Starting from the first line of the records, reproduce them word for word, and stop after the line that contains "at (1390, 43).".

******

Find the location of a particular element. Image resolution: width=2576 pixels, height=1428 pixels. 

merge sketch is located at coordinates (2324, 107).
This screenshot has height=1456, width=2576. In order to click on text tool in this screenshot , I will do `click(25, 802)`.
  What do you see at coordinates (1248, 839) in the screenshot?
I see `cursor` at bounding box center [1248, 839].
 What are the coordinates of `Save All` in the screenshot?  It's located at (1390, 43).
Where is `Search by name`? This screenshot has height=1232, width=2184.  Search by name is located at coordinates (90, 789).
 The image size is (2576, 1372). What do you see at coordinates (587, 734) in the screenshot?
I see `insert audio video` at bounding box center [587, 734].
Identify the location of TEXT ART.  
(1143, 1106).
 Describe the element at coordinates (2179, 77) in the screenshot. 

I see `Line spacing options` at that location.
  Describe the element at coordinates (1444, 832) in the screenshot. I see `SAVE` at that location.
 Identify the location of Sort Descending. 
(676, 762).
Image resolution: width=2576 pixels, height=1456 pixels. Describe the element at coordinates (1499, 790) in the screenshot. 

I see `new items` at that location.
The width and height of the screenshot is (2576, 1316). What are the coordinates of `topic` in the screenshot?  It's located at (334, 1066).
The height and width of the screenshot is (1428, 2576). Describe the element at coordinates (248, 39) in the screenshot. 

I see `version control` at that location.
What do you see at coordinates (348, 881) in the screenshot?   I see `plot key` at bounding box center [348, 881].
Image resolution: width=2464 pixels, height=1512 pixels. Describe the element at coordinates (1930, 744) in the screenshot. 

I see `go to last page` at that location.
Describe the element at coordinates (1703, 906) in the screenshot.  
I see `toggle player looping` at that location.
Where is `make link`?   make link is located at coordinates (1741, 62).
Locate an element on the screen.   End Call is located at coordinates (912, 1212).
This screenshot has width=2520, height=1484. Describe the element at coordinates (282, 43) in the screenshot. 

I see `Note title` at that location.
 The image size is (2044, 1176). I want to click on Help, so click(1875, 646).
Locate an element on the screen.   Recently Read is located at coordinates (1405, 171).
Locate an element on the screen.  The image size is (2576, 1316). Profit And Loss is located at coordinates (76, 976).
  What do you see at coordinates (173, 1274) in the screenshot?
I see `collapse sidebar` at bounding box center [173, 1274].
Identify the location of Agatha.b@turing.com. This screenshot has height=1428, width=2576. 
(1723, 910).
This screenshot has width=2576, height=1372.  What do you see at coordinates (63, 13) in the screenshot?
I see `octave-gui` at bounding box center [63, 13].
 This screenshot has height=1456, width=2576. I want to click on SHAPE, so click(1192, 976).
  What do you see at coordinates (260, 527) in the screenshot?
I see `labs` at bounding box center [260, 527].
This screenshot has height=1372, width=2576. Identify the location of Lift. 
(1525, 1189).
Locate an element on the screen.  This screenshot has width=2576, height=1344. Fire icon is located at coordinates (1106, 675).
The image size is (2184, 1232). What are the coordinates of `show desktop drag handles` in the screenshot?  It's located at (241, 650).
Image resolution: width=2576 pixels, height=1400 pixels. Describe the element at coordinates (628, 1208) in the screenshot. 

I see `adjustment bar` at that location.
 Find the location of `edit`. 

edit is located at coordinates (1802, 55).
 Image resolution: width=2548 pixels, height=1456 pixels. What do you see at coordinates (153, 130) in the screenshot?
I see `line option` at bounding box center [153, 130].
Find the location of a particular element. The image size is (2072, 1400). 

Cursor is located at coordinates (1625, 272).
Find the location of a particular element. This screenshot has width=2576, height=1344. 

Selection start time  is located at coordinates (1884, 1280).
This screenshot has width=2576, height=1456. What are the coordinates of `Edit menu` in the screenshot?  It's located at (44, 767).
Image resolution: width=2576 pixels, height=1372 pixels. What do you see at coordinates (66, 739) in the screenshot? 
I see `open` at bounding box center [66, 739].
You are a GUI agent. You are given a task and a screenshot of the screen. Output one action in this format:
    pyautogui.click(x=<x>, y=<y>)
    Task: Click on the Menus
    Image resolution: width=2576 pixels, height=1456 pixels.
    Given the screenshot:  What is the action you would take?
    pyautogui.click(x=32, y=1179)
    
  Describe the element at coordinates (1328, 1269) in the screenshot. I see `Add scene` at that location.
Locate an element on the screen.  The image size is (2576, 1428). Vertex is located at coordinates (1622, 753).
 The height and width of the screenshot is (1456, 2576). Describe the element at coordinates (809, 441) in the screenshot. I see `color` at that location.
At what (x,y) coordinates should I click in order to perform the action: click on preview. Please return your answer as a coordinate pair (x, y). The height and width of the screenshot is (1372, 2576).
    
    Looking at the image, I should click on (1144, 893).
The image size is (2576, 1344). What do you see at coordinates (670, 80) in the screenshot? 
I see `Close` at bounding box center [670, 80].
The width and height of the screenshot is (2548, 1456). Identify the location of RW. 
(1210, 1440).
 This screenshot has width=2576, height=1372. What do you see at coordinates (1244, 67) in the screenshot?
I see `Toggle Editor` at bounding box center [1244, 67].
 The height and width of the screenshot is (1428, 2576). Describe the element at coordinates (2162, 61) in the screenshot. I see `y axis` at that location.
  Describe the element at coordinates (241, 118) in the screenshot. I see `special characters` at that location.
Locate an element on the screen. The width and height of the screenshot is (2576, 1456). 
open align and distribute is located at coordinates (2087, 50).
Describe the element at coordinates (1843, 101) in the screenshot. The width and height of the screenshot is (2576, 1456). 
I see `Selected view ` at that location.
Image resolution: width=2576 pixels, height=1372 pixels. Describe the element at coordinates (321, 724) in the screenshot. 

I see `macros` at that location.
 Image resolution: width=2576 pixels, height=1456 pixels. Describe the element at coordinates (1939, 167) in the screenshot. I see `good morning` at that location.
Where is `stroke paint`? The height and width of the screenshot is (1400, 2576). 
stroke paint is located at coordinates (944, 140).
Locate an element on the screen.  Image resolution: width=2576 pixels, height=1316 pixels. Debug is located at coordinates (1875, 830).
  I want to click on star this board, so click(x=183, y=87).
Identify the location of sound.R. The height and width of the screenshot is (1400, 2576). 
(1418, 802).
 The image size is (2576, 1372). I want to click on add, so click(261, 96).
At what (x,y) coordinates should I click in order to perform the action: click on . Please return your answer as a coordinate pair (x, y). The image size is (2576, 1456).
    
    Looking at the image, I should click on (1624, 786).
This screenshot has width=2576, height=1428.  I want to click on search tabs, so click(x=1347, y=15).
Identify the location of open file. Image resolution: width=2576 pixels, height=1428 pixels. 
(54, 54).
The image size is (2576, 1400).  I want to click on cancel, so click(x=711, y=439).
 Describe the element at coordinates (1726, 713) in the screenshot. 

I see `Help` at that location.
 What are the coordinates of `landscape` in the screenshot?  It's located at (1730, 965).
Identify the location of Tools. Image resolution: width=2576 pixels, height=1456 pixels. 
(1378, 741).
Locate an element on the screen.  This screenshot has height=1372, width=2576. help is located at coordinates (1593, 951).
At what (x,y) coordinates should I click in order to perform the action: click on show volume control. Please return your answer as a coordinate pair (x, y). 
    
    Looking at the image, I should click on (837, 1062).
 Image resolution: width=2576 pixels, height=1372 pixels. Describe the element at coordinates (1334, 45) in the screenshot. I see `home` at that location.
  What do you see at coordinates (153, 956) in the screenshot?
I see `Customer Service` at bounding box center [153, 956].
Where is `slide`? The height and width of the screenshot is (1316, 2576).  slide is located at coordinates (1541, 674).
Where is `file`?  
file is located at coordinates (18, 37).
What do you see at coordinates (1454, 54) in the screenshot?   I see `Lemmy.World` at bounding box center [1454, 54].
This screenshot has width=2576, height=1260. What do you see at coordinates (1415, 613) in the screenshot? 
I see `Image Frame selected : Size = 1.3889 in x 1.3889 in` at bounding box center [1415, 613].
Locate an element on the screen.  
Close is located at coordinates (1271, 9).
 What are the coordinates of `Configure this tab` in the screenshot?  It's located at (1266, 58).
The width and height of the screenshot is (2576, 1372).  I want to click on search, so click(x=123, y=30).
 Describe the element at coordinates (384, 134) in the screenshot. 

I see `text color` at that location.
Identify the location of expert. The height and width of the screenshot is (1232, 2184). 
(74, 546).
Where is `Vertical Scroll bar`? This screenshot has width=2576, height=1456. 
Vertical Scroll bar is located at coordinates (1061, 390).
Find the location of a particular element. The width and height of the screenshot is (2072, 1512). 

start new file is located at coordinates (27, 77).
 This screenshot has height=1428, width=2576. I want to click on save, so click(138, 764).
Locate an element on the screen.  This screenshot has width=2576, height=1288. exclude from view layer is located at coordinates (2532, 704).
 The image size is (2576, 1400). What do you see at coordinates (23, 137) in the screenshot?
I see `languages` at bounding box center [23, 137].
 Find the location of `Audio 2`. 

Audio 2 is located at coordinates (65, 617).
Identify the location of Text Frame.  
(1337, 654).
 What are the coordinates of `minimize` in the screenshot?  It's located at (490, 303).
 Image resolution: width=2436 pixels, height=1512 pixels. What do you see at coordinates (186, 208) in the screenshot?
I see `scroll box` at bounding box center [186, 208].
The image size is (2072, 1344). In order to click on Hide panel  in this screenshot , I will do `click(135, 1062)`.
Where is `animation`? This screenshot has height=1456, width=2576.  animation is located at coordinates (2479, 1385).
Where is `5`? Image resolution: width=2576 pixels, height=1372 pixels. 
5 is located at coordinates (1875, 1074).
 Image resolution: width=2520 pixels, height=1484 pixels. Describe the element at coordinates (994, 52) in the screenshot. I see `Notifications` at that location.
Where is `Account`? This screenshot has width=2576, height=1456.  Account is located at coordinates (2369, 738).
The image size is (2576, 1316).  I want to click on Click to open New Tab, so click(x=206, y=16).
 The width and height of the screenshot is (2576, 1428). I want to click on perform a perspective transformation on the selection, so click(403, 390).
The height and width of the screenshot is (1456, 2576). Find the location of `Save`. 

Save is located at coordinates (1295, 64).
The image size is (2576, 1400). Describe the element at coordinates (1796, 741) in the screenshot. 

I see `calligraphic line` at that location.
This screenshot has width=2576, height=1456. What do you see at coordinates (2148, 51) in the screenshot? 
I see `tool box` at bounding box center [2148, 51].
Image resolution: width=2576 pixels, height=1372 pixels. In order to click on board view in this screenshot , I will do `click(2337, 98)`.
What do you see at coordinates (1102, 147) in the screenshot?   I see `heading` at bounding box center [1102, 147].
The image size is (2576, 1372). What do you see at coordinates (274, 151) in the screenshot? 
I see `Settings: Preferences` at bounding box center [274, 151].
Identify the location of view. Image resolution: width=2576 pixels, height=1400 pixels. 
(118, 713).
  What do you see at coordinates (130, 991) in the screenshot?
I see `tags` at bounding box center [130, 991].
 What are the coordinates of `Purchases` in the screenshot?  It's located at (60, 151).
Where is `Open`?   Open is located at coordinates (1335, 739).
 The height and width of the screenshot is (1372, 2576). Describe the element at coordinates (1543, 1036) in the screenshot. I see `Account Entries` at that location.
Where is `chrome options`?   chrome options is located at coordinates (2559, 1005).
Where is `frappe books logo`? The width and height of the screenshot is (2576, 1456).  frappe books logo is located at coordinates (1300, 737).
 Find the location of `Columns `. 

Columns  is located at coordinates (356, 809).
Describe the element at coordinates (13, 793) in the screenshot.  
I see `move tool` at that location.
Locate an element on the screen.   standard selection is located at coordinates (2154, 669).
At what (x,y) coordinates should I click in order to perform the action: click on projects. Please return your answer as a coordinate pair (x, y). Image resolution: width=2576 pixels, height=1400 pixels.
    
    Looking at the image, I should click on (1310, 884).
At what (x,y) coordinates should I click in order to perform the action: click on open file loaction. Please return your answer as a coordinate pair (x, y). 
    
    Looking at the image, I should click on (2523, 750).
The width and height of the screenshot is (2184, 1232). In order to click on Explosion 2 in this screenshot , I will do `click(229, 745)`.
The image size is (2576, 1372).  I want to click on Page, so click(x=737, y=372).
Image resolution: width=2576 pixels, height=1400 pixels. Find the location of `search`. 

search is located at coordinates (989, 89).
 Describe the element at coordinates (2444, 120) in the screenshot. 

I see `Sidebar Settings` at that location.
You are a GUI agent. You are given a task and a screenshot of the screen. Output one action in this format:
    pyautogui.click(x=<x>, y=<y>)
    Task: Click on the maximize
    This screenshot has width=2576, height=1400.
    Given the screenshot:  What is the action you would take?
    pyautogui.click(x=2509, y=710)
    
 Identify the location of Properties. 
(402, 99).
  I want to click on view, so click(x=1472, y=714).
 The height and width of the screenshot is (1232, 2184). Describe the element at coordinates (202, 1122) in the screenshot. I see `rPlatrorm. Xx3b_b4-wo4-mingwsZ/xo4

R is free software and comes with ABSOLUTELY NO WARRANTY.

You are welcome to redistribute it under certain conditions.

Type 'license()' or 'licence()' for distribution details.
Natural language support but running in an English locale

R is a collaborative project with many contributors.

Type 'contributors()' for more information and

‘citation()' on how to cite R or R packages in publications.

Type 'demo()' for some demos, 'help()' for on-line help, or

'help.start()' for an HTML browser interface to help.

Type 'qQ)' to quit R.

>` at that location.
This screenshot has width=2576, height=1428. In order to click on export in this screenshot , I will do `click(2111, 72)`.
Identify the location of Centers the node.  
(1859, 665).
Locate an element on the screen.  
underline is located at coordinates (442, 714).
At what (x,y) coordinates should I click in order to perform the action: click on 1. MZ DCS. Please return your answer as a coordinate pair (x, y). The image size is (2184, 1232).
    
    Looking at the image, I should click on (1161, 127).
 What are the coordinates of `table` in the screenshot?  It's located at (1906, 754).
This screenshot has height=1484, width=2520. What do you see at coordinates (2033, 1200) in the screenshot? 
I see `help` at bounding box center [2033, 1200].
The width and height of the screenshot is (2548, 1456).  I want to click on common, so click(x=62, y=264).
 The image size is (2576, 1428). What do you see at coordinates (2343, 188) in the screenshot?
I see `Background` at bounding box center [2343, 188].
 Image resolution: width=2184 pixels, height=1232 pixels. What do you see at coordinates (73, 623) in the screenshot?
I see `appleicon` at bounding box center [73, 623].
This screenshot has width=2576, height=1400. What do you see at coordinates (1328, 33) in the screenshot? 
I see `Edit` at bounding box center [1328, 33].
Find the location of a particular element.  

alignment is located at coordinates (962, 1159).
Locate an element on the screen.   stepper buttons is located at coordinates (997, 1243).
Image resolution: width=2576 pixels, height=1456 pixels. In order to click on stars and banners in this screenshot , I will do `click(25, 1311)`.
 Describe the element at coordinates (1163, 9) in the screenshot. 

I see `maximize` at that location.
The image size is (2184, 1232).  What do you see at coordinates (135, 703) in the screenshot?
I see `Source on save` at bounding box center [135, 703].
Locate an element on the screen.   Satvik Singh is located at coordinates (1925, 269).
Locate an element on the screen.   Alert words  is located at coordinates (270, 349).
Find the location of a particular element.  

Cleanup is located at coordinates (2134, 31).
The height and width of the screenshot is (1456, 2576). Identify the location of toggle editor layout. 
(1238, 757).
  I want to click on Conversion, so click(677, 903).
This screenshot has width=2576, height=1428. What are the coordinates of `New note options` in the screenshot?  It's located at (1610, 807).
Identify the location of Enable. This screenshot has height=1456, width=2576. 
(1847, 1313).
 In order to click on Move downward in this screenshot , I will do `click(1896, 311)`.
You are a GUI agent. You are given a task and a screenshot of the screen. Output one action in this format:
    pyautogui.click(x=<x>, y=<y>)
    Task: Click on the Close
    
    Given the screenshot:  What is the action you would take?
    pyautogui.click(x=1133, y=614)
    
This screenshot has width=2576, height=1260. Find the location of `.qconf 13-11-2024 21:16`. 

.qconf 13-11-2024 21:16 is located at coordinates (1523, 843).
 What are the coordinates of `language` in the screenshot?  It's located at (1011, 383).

******

- REPLY:
Find the location of a particular element. Image resolution: width=2576 pixels, height=1428 pixels. 

merge sketch is located at coordinates (2324, 107).
This screenshot has height=1456, width=2576. In order to click on text tool in this screenshot , I will do `click(25, 802)`.
  What do you see at coordinates (1248, 839) in the screenshot?
I see `cursor` at bounding box center [1248, 839].
 What are the coordinates of `Save All` in the screenshot?  It's located at (1390, 43).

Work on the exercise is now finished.